### Direction
Return everything in the records below from the line containing "You are a computer-use agent. This" down to the line containing "Action: 259,436", both included, copied exactly and with nothing else.

### Information shown

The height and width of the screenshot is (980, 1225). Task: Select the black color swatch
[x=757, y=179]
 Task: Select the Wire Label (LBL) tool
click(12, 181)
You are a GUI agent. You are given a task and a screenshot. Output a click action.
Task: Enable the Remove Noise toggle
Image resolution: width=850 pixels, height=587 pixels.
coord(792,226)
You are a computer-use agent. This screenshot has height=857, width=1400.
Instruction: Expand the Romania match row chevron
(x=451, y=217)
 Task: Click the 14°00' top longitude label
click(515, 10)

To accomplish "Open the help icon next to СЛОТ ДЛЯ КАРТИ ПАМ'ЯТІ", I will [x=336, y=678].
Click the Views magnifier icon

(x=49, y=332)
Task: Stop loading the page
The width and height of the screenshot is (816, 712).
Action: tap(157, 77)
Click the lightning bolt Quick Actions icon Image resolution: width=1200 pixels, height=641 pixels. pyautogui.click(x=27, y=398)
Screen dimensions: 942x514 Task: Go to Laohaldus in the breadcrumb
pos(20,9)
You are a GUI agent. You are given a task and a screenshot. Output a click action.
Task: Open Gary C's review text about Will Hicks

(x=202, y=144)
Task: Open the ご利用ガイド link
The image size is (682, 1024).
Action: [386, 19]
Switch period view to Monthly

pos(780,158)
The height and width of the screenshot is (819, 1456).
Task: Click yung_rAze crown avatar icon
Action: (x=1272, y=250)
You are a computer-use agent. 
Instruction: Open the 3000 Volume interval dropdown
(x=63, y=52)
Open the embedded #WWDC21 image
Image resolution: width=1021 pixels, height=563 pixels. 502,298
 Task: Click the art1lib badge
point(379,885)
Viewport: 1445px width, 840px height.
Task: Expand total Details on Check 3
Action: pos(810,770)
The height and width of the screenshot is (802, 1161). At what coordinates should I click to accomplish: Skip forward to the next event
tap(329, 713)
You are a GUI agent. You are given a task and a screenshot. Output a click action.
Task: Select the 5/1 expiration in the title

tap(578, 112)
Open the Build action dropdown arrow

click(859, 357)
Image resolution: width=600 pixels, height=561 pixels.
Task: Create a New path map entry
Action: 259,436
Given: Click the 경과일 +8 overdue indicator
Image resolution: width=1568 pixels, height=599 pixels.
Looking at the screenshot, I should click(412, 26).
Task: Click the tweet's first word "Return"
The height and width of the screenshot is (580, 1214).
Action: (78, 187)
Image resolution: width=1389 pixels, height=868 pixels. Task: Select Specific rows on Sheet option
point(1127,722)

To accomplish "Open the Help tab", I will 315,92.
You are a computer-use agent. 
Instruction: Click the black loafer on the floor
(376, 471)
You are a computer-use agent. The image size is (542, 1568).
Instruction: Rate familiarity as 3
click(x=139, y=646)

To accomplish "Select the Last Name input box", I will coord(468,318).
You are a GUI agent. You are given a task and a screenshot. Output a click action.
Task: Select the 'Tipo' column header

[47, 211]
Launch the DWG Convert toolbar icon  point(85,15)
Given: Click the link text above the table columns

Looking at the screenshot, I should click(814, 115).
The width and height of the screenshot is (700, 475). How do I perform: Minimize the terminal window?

### Exercise response
You are a computer-use agent. This screenshot has height=857, width=1400.
Instruction: Expand the Romania match row chevron
(x=451, y=217)
 Task: Click the 14°00' top longitude label
click(515, 10)

To accomplish "Open the help icon next to СЛОТ ДЛЯ КАРТИ ПАМ'ЯТІ", I will [x=336, y=678].
Click the Views magnifier icon

(x=49, y=332)
Task: Stop loading the page
The width and height of the screenshot is (816, 712).
Action: tap(157, 77)
Click the lightning bolt Quick Actions icon Image resolution: width=1200 pixels, height=641 pixels. pyautogui.click(x=27, y=398)
Screen dimensions: 942x514 Task: Go to Laohaldus in the breadcrumb
pos(20,9)
You are a GUI agent. You are given a task and a screenshot. Output a click action.
Task: Open Gary C's review text about Will Hicks

(x=202, y=144)
Task: Open the ご利用ガイド link
The image size is (682, 1024).
Action: [386, 19]
Switch period view to Monthly

pos(780,158)
The height and width of the screenshot is (819, 1456).
Task: Click yung_rAze crown avatar icon
Action: (x=1272, y=250)
You are a computer-use agent. 
Instruction: Open the 3000 Volume interval dropdown
(x=63, y=52)
Open the embedded #WWDC21 image
Image resolution: width=1021 pixels, height=563 pixels. 502,298
 Task: Click the art1lib badge
point(379,885)
Viewport: 1445px width, 840px height.
Task: Expand total Details on Check 3
Action: pos(810,770)
The height and width of the screenshot is (802, 1161). At what coordinates should I click to accomplish: Skip forward to the next event
tap(329, 713)
You are a GUI agent. You are given a task and a screenshot. Output a click action.
Task: Select the 5/1 expiration in the title

tap(578, 112)
Open the Build action dropdown arrow

click(859, 357)
Image resolution: width=600 pixels, height=561 pixels.
Task: Create a New path map entry
Action: 259,436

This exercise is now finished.